• _To be done_: According to the profile of Dedre Gentner, who developed the structure mapping engine?

• _Extract_:
= = = = = = =

- Born: c. 1944 (age 81–82)
- Education: University of California, San Diego
- Scientific career
- Fields: Psychology
- Workplaces: Northwestern University
- Thesis: Evidence for the Psychological Reality of Semantic Components (1974)

= Dedre Gentner =

American psychologist

Dedre Dariel Gentner (born c. 1944) is an American cognitive and developmental psychologist. She is the Alice Gabriel Twight Professor of Psychology at Northwestern University, and a leading researcher in the study of analogical reasoning.

== Works ==

She is a leading researcher in the study of analogical reasoning. She developed the structure-mapping theory of analogy and similarity, which has wide application. As her APA Distinguished Scientific Contribution Award citation (2016) states: “For achievements in research and theory in cognitive psychology and cognitive development, especially for developing the structure-mapping theory of analogy and similarity, for highlighting and elucidating analogy as a central learning mechanism and for describing and explaining the development and role of relational language. These ideas are vital underpinnings of a science of learning, fostering the creation of powerful learning tools that build on foundational human thinking skills and enabling new insights into human development.” Her work on structure-mapping theory was foundational for the development of the structure mapping engine by Ken Forbus. This involves the mapping of knowledge from one domain into another or from the base to the target for the purpose of guiding reasoning, to develop conjectures, and to generalize experiences into abstract schema. Gentner also maintained that this theory of analogy can be used to model other subprocesses in analogical reasoning. She also coined the kind world hypothesis, claiming that superficial properties usually tell a lot about the structural features of the object: "If something looks like a tiger, it probably is a tiger". For this reason, she argued that due to the environment in which humans have evolved, risk avoidance became a top priority, so that while overlooking a deep analogy may be unfortunate, overlooking a real danger may be catastrophic.

= = = = = = =

Item coordinate data:
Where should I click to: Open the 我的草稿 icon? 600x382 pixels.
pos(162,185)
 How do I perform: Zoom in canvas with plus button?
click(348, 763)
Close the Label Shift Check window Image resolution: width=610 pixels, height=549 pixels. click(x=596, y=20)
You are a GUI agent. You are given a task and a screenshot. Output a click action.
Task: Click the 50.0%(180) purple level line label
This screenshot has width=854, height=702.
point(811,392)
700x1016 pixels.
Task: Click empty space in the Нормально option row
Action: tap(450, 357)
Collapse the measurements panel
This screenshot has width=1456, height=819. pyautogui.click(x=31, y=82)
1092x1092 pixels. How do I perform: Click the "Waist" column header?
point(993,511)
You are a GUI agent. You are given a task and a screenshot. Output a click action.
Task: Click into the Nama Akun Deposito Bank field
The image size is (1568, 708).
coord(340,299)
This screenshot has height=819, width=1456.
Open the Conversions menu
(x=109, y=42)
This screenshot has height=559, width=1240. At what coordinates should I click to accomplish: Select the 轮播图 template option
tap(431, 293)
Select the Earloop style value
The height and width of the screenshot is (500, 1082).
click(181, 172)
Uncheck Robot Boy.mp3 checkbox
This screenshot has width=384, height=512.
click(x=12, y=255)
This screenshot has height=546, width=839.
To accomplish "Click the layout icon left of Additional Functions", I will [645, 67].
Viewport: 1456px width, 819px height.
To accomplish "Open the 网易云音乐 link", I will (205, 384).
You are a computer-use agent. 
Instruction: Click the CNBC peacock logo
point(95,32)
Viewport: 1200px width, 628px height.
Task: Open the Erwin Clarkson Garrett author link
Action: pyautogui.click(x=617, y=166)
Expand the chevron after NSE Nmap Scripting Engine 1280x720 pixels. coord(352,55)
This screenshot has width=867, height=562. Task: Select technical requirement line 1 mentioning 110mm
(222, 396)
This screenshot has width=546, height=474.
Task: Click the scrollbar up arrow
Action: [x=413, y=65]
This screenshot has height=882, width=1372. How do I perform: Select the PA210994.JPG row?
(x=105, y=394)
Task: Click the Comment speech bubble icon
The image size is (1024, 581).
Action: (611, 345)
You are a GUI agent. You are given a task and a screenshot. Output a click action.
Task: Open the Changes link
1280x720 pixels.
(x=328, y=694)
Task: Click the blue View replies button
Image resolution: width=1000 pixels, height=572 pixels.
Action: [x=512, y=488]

= = = = = = =

• _Expected output_: Ken Forbus developed the structure mapping engine.